In the years since the show aired the model company Revell-Monogram produced a line of four ships from the series: the Cylon Raider, the Cylon Basestar, the Colonial Viper, and the Colonial battlestar "Galactica". The Galactica herself is one of the most sought-after kits and is also one of the least accurate, if not the least accurate of the bunch. However, that doesn't stop collector prices shooting through the roof on eBay and at estate sales and model shows.
When I opened the box the first thing I noticed was the empty space surrounding the parts. There is literally half the space used by nothing more than air. The reason for this is that model companies used to put smaller kits in bigger boxes in order to make sure they were the only ones on the shelves of toy and dime stores. The majority of the space occupied by the model itself is taken by the ship's two main hull halves.

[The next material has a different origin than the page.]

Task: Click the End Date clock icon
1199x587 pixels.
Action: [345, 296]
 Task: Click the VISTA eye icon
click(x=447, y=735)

The remainder is devided between the sprues, decals, and instructions.
Overall the proportions are not quite right for Galactica or Pegasus, though if you built the kit as one of the other battlestars you might be able to pass it off as a modified battlestar or a battlestar of a different class.
The two halves of the hull are not very well detailed, and if one recieves this kit one should be prepared to either purchase a bunch of tank and warship kits to detail the hull with or buy the Galactica detail set available on the internet. This lack of detailing is most apparent on the sides of the hull, though this is compensated somewhat by the two detail pieces on the back of the command head.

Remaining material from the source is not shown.